There are several methods of reading that C. H. might be using. He could be memorizing the shapes of words he encounters and mapping those shapes onto the stimuli presented to him, a process called reading by contour. If this were the case, then he should have a limited ability to read capital letters since they are all the same height and width. C. H. could also utilize partial ALI information and making an educated guess about the rest of the word. If that were true, then he should be very good at reading uncommon words since there are fewer words that share that letter sequence.

In order to pursue this hypothesis, Dr. Fischer-Baum’s lab gave C. H. a task derived from a paper by Dr. David Howard. Published in 1987, the paper describes a patient, T. M., who shows reading deficiencies that are strikingly similar to those of C. H.1 A new series of reading tasks and lexical decision tasks from this paper required C. H. to determine whether or not a stimulus is a real word. For the reading tasks, a total of 100 stimuli, 80 words, and 20 non-words were used, all varying in length, frequency, and ease of conjuring a mental image of the stimulus. For the lexical decision tasks, 240 stimuli, 120 words, and 120 non-words were used, all varying in frequency, ease of forming a mental picture, and neighborhood density (the number of words that can be created by changing one letter in the original word). Additionally, each of the word lists was presented to C. H. in each of the following formats: vertical, lowercase, alternating case, all caps, and plus signs in between the letters.
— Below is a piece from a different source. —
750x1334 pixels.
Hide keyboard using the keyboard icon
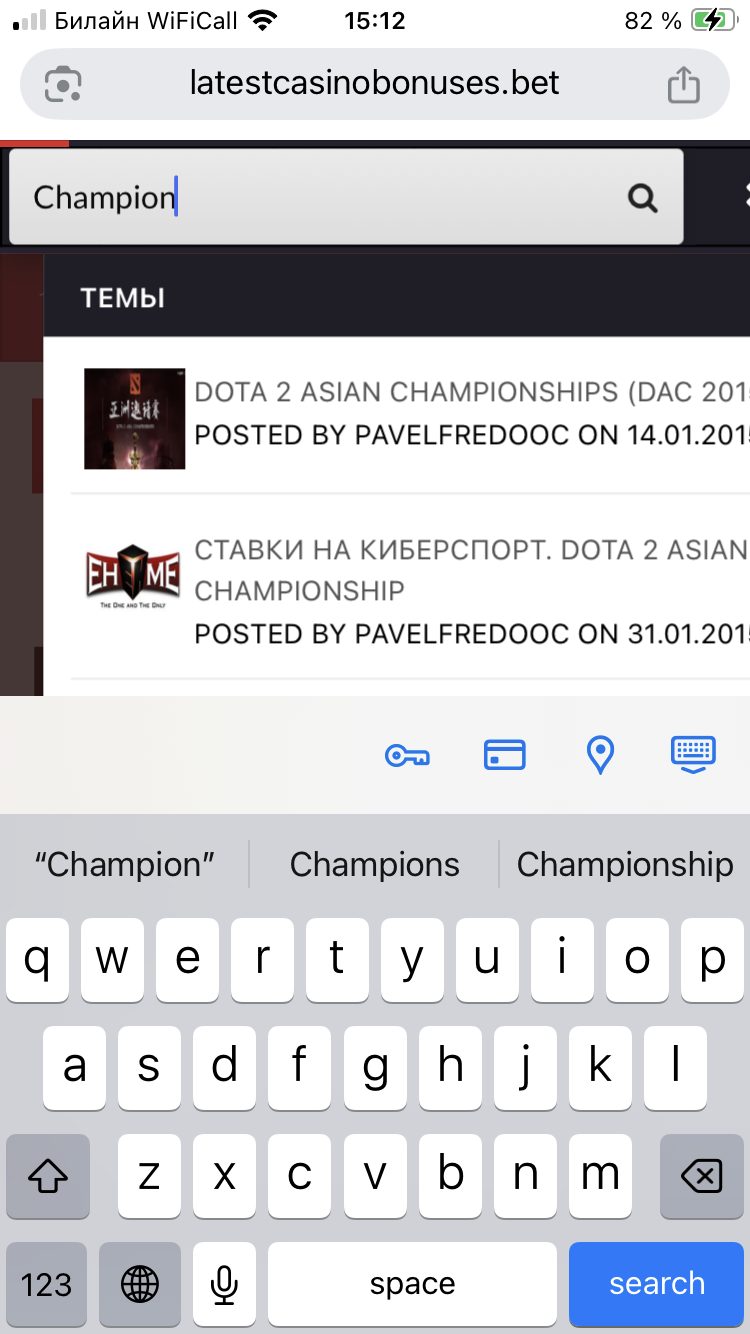[x=693, y=755]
These criteria were used to create the word lists, which were then presented to C. H. in order to determine which factors were influencing his reading.
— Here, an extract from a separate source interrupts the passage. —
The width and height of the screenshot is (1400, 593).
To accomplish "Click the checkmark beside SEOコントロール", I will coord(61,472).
After the tasks were completed and the data was collected, C. H.’s results were organized by presentation style and stimuli characteristics. For reading tasks, he scored best overall on stimuli in the lowercase presentation style (30% correct) and worst overall on stimuli in the plus sign presentation style (9% correct). Second worst was his performance on the vertical presentation style (21% correct). For the lexical decision tasks, we saw that C. H. did best on stimuli in the all capital letter presentation style (79.58% correct) and worst on stimuli in the vertical presentation style (64.17% correct), although his second worst performance came in the plus sign presentation style (65% correct). Across both the reading and lexical decision tasks, he scored higher on stimuli that were more frequent, shorter in length, and easier to visualize. In the lexical decision tasks, he scored higher on low-neighborhood density items than high-neighborhood density items.

These results lead us to several crucial conclusions. First, C. H. clearly has a problem with reading words that contain interrupters, as evidenced by his poor performance with reading the plus sign words. Second, C. H. is not using contour information to read; if he were, then his worst performances should have come on the all caps reading tasks, since capital letters do not have any specific contour. Evidence suggests he is indeed using a partial guessing strategy to read because he performed better on low-neighborhood density words than on high-neighborhood density words. These conclusions are significant because they suggest further tests for C. H. More importantly, these conclusions could be especially helpful for people suffering similar reading deficits. For example, presenting information using short, common, and non-abstract words could increase the number of words these people can successfully read, increasing the chance of them interpreting the information correctly. Dr. Fischer-Baum’s lab plans to perform further tasks with C. H. in order to assess his capacity for reading in context.

References

  1. Howard, D. Reading Without Letters; The Cognitive Neuropsychology of Language; Lawrence Erlbaum; 1987; pp 27-58.